The change count is a computer-wide variable that increments every time the contents of the pasteboard changes (a new owner is declared). An independent change count is maintained for each named pasteboard. By examining the change count, an application can determine whether the current data in the pasteboard is the same as the data it last received. The changeCount and clearContents methods return the change count.

The Pasteboard Server

Whether the data is transferred between objects in the same application or two different applications, in a Cocoa application the interface is the same—an NSPasteboard object accesses a shared repository where writers and readers meet to exchange data. The writer, referred to as the pasteboard owner, deposits data on a pasteboard instance and moves on. The reader then accesses the pasteboard asynchronously, at some unspecified point in the future. By that time, the writer object may not even exist anymore. For example, a user may have closed the source document or quit the application.

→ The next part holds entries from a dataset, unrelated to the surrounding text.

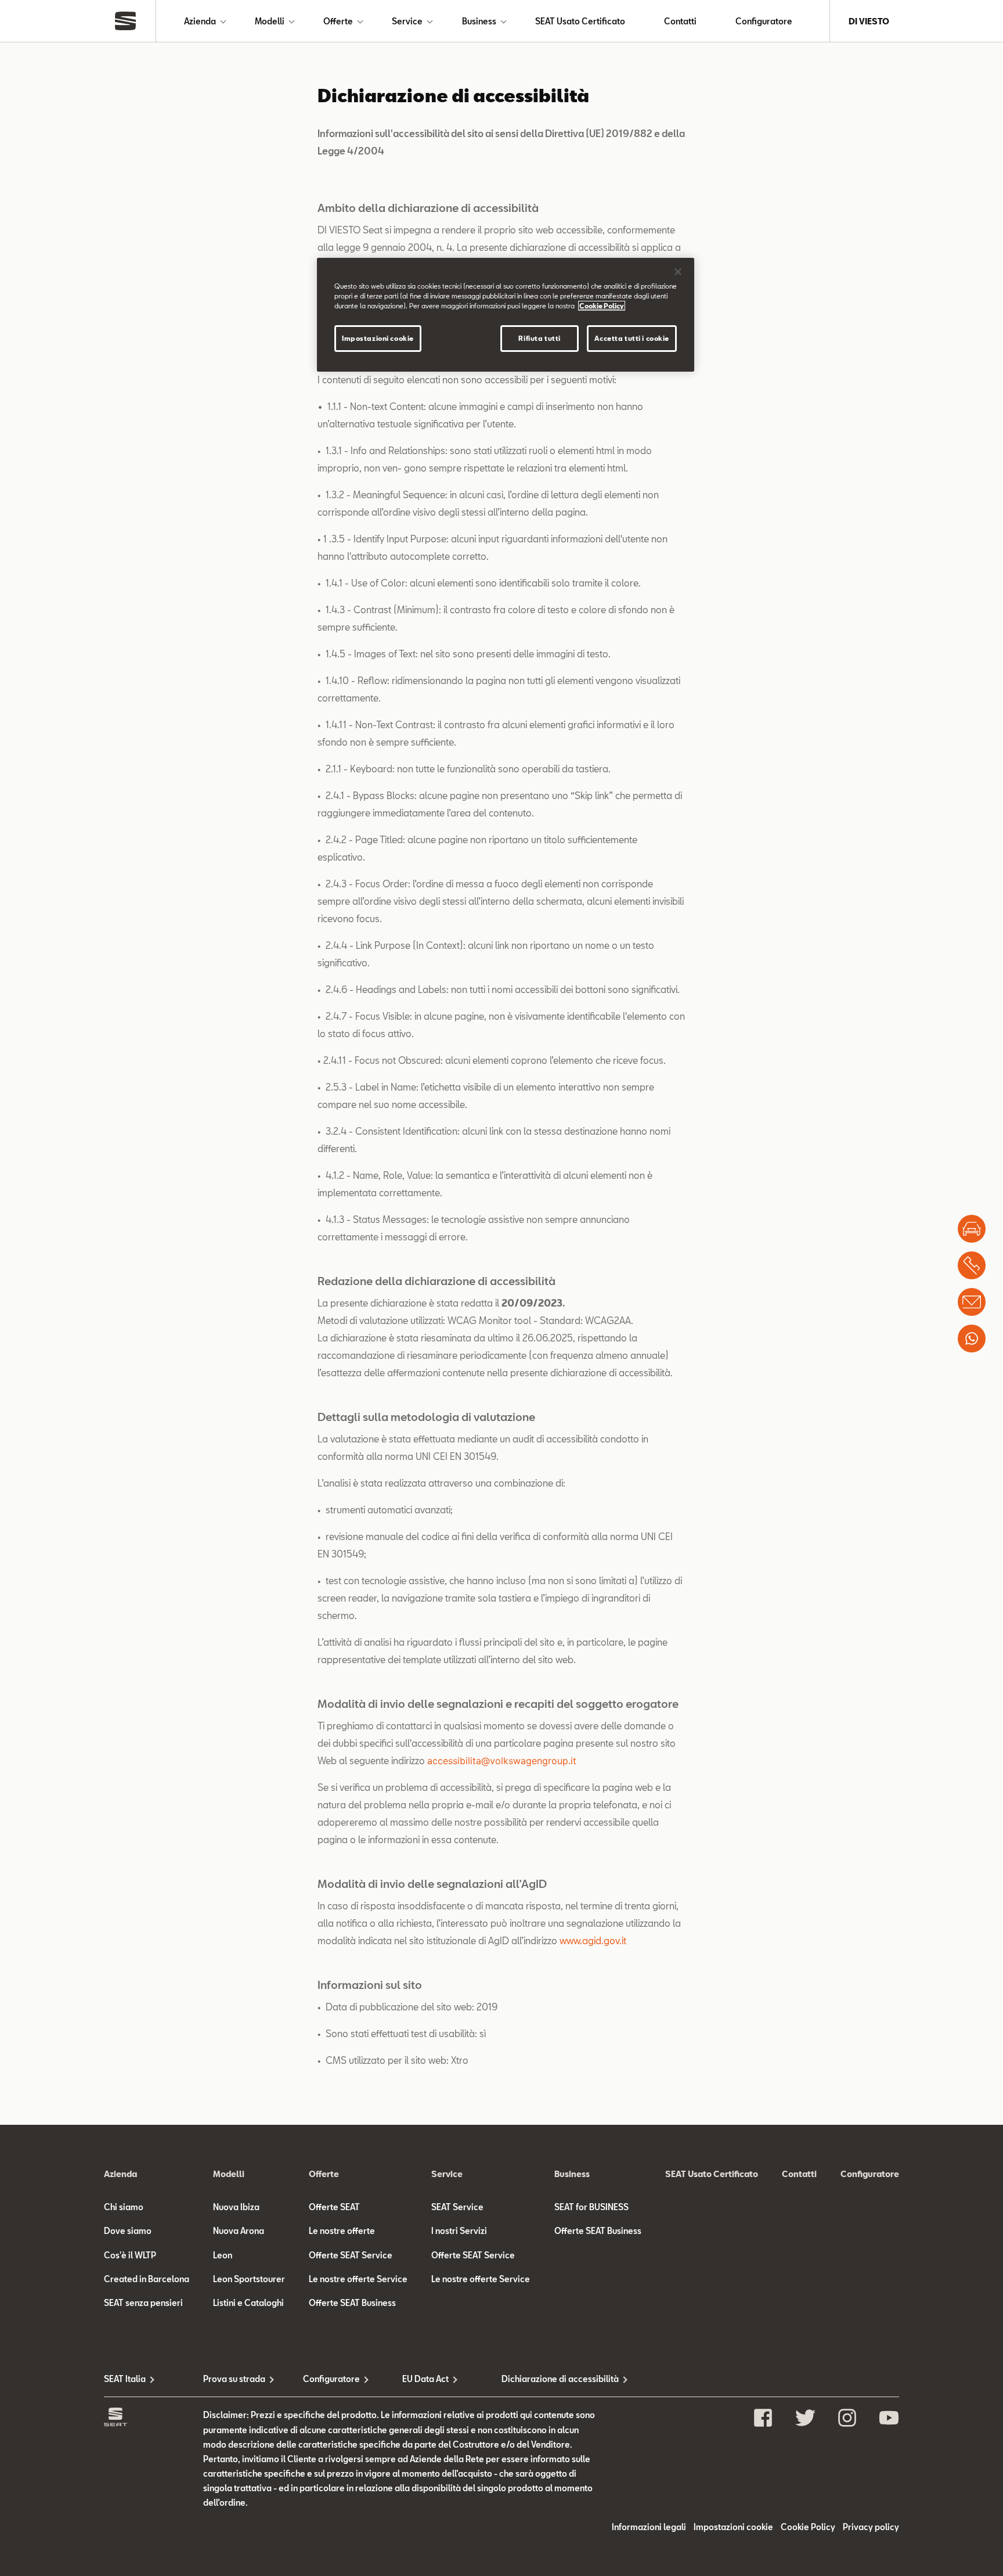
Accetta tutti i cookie (631, 338)
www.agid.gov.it (593, 1940)
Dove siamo (127, 2231)
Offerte (338, 21)
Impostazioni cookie (378, 338)
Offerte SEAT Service (350, 2255)
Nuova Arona (238, 2231)
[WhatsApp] (972, 1338)
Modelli (269, 21)
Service (407, 21)
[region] (505, 315)
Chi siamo (123, 2207)
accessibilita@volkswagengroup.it (501, 1760)
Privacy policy (871, 2527)
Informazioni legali (649, 2527)
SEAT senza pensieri (143, 2303)
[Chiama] (972, 1265)
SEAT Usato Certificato (580, 21)
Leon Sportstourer (249, 2279)
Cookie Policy (808, 2527)
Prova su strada (234, 2379)
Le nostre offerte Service (358, 2279)
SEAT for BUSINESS (591, 2207)
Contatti (680, 21)
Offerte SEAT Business (352, 2303)
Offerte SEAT (334, 2207)
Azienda (200, 21)
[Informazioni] (972, 1302)
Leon (222, 2255)
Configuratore (763, 21)
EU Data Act (425, 2379)
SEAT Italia (125, 2379)
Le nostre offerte (342, 2231)
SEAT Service (457, 2207)
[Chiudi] (678, 272)
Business (479, 21)
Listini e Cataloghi (248, 2303)
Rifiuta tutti (539, 338)
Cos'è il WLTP (130, 2255)
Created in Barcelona (146, 2279)
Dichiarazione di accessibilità (551, 2379)
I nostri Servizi (459, 2231)
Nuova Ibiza (236, 2207)
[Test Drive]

Consequently, when moving data between two different applications, and therefore two different address spaces, a third memory space gets involved so the data persists even in the absence of the source. NSPasteboard provides access to a third address space—a pasteboard server process (pbs)—that is always running in the background. The pasteboard server maintains an arbitrary number of individual pasteboards to distinguish among several concurrent data transfers.

Errors

Except where errors are specifically mentioned in the NSPasteboard method descriptions, any communications error with the pasteboard server raises anNSPasteboardCommunicationException.